Pierre&Vacances annonce la création de 300 emplois. « Ça n'était pas facile pour nous d'apparaître en opposition au projet, notamment sur l'emploi », indique Jacques Guillot, tête de liste de la gauche lors des dernières municipales (35%). « 300 emplois, c'est sans doute 130 équivalents temps-pleins, mais qu'en est-il des emplois induits ? », ajoute-t-il.  Du coup, l'opposition municipale n'entend pas être contre par principe, mais plutôt dans une perspective de recherche d'information : « la communauté de communes doit faire intervenir Pierre&Vacances pour présenter le projet aux 300 élus municipaux, puis aux habitants d'ici fin juin ». Patrice Bau, président de la fédération Jura Nature environnement, également sur une position de recherche critique d'informations, évoque 76% d'emplois en CDI et 60% de temps pleins. Plusieurs personnes dénoncent un « chantage à l'emploi » qui tétaniserait les élus.

La forêt

Le maire de Poligny, Dominique Bonnet, s'est engagé à compenser la vente des 150 hectares de la forêt communale par un achat équivalent. Jean-Baptiste Mottet, technicien forestier, estime entre 110.000 et 130.000 euros par an les recettes d'exploitation forestière de la zone concernée... « tant qu'il tombera de l'eau sur le Jura ».

La filière bois

Pierre&Vacances, qui a rencontré le 10 avril, non pas avec le bureau d'études Biotope comme prévu initialement, mais le cabinet Conflence, Jura Nature environnement qui lui avait adressé une liste de questions, entendrait privilégier la filière jurassienne pour ses bungalows, autrement appelés cottages. « Il faudrait que la filière suive », dit quelqu'un. « J'y ai longtemps travaillé, aucune boîte ne peut faire 400 charpentes », dit un autre intervenant. A vérifier, plusieurs entreprises de la région sont spécialisées dans la construction-bois.  

L'eau

C'est le problème numéro un du projet, reconnu comme tel par les élus soutenant le projet, notamment lors d'une réunion à Plasne. La consommation est évaluée à 650 m3 par jour. Deux syndicats des eaux seraient sollicités pour fournir de l'eau. Le village du Fied manque d'eau pendant plusieurs jours d'été environ une année sur trois, et est alors approvisionné par le camion de ramassage du lait qui va en chercher à Champagnole. Une option est un raccordement à la source de Syam. Mais « si elle est utilisée, comme Plasne est en bout de canalisation, il n'aura plus d'eau », dit un habitant du village. Une autre mentionne trois sources de la forêt de Leutte qui, lorsque Le Fied manque d'eau, ne suffisent pas aux villages de La Marre et Picareau.

L'assainissement

Avec le sous-sol karstique, notamment ses dolines, c'est un problème majeur. Les colorations effectuées par Pascal Reylé, hydrogéologue bisontin, montrent que les circuits sous-terrains ressortent à Ladoye et impactent potentiellement la haute Seille. Les installations d'épuration envisagées sont pour l'équivalent de 2000 habitants. Raccorder le site à la station d'épuration de Poligny nécessite la construction d'une nouvelle station d'épuration ou la restructuration de l'actuelle. Une estimation de 5 M€ est évoquée. Un participant à la réunion évoque une proposition d'Arbois de traiter les eaux usées de Poligny moyennant un investissement de un million d'euros.
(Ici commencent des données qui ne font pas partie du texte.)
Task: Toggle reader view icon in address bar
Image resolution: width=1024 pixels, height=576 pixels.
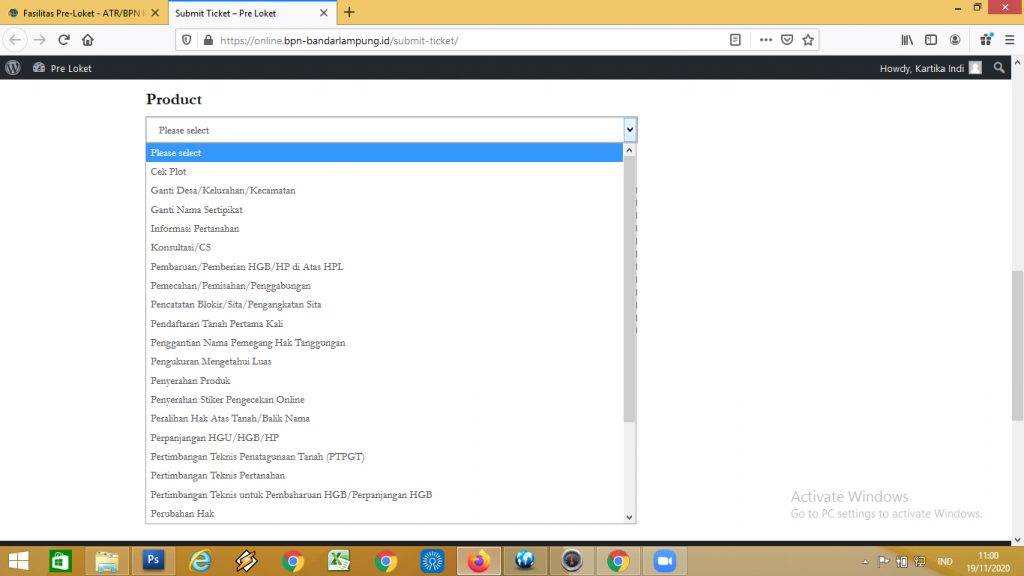Action: [x=736, y=40]
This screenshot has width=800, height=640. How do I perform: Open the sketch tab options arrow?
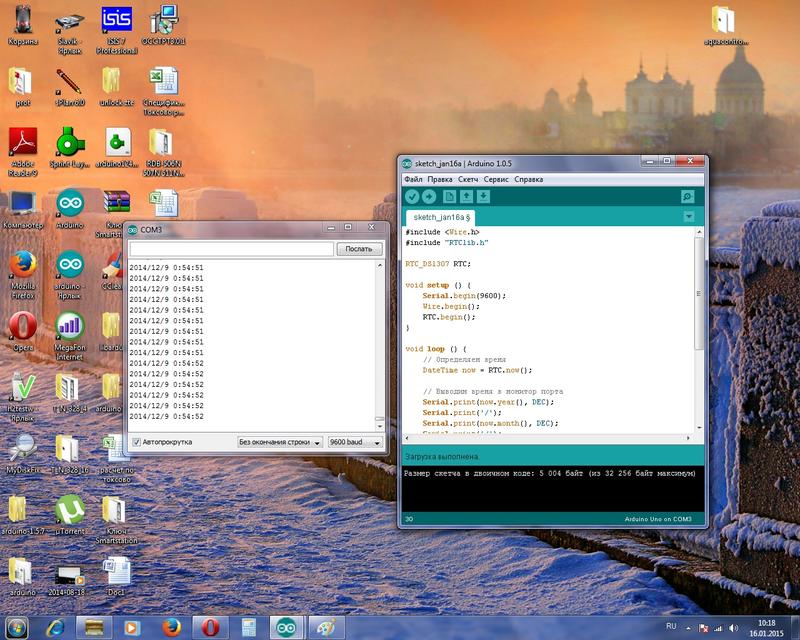[x=688, y=217]
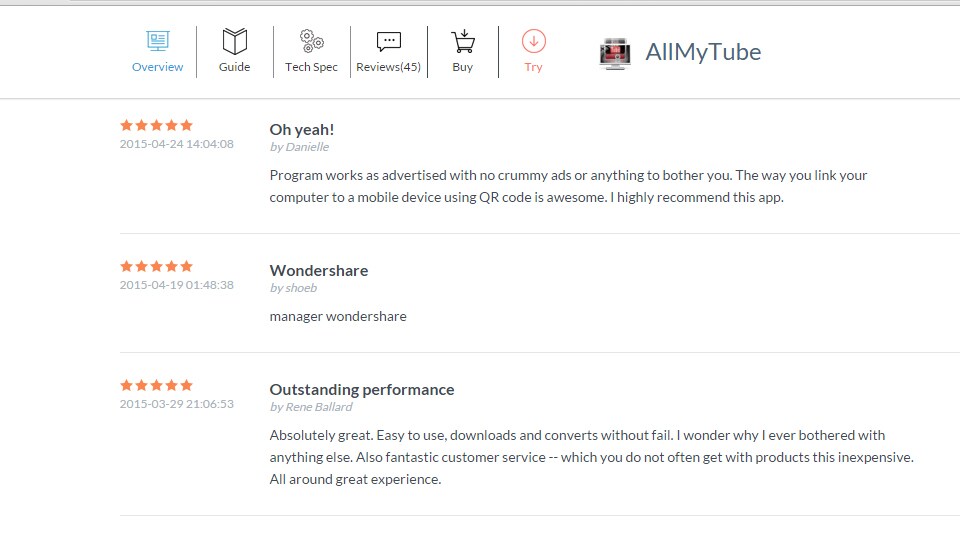The image size is (960, 542).
Task: Click star rating on Outstanding performance review
Action: (156, 385)
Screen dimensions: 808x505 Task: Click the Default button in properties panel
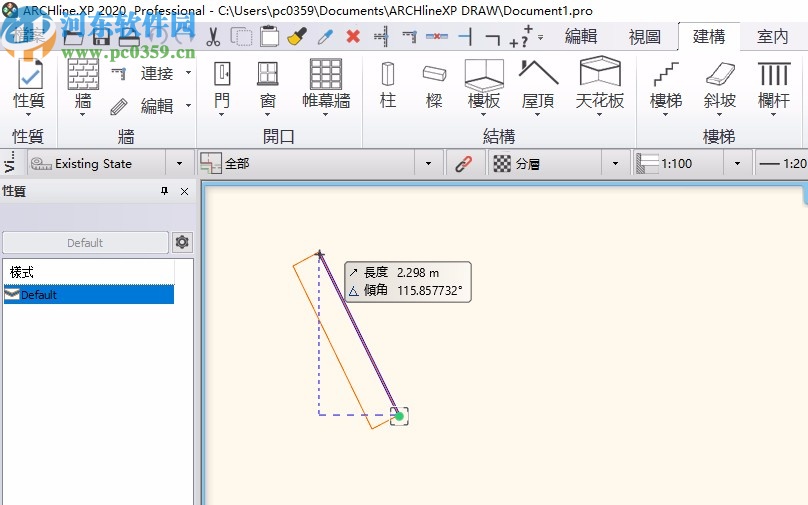[85, 242]
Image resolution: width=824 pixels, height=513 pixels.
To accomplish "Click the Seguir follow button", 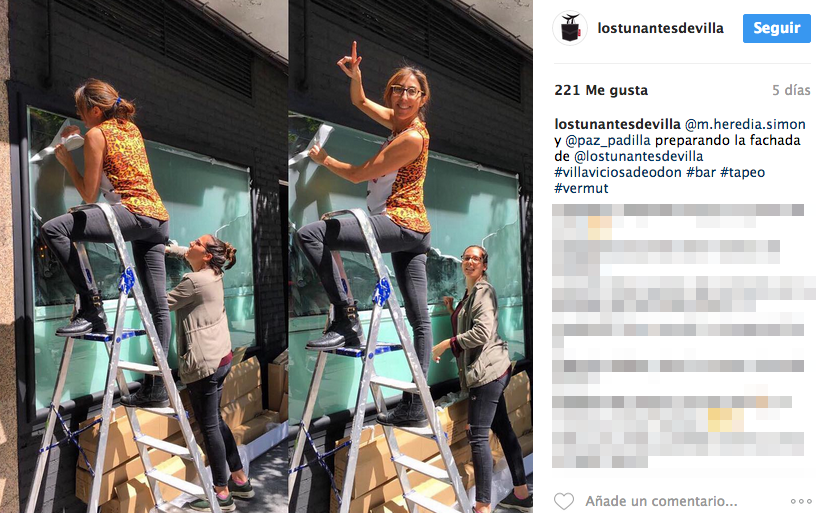I will tap(777, 28).
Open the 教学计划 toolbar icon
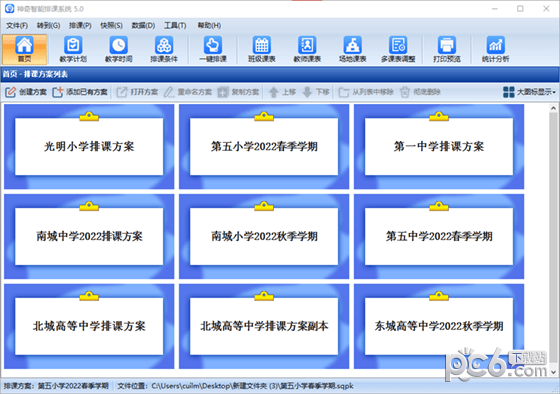The height and width of the screenshot is (394, 560). 73,49
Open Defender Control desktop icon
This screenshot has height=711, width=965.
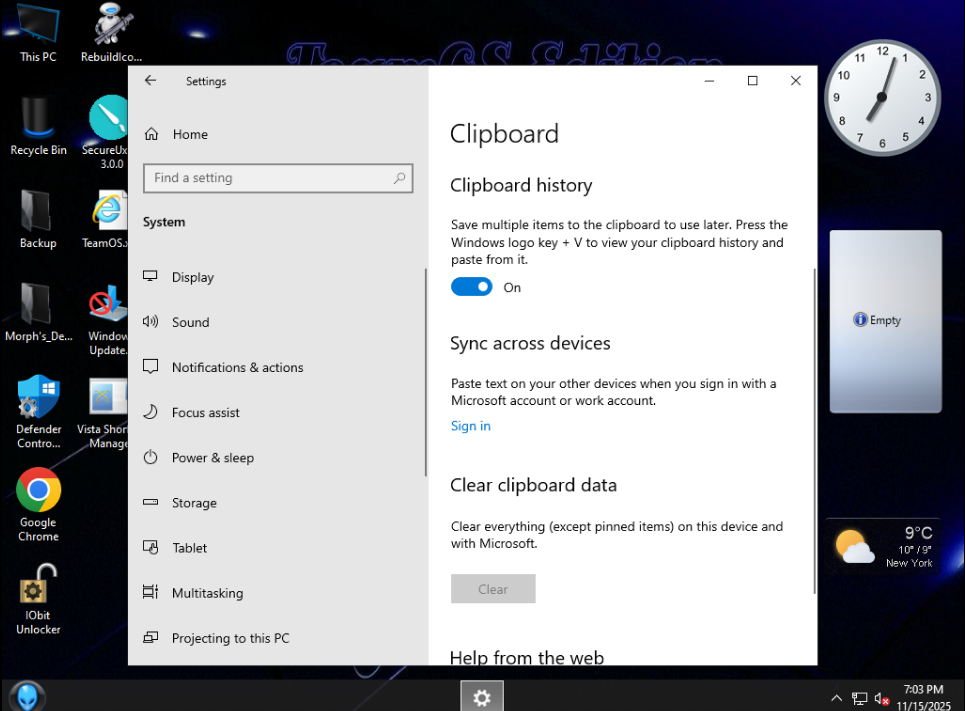pyautogui.click(x=38, y=398)
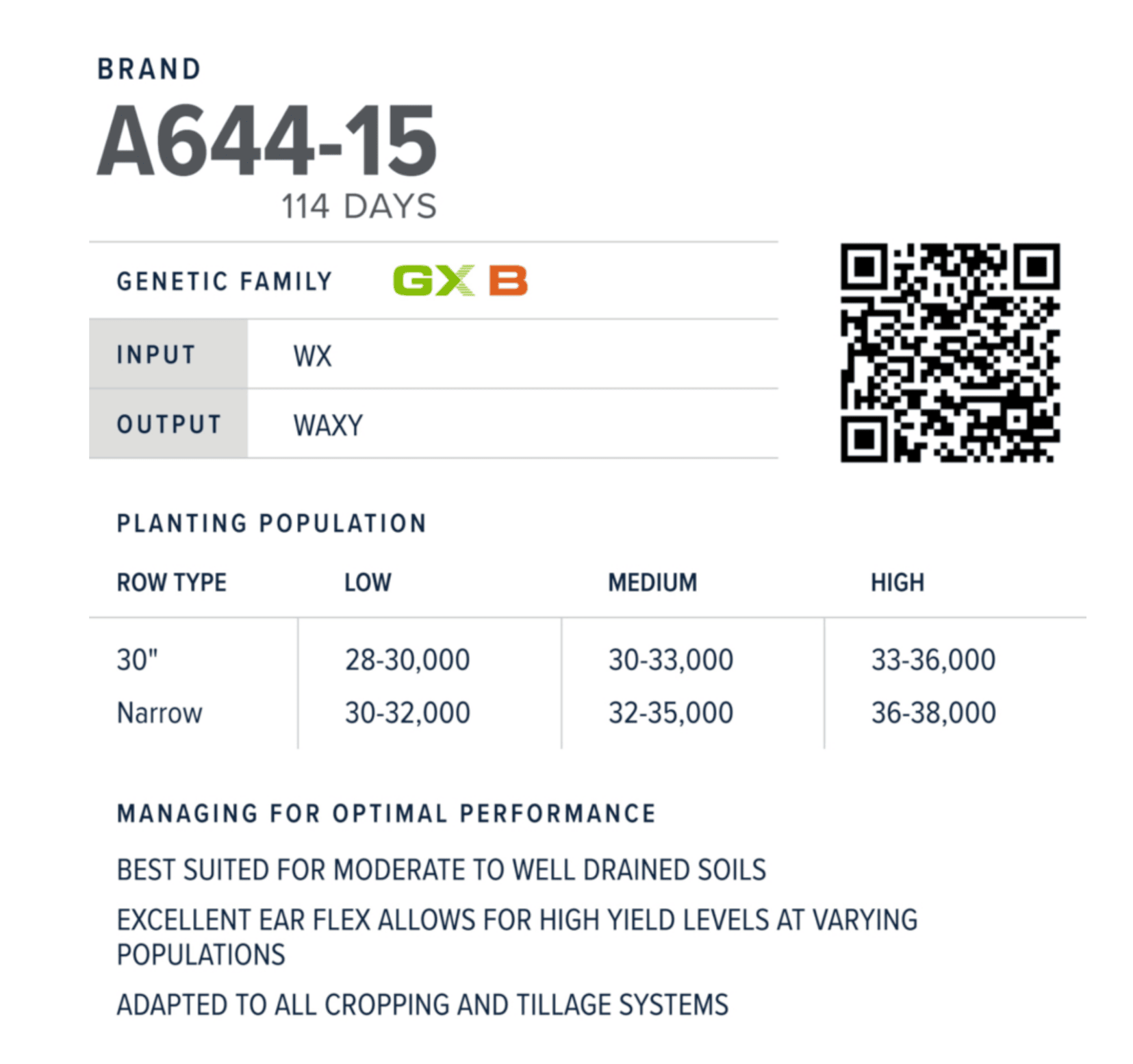Click the PLANTING POPULATION section heading

[272, 524]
L'impact sur l'économie touristique

L'impact sur le tourisme n'a été qu'effleuré lors de cette réunion, en tout cas davantage par des réactions individuelles que par des études qui restent à faire. Un habitant du Fied a entendu un propriétaire de gîte persuadé de récupérer des clients rebutés par les tarifs de Center parc, et des agriculteurs espérer une meilleure fréquentation de la coopérative. Selon une récente étude de l'INSEE, le Jura est le département comtois qui compte le plus fort taux d'emplois touristiques (3,5% contre 2,6% pour la région, 3,7% pour la France), et parmi ceux-ci une part plus importante est directement liée à l'hébergement : 40,5% contre 31% pour la région.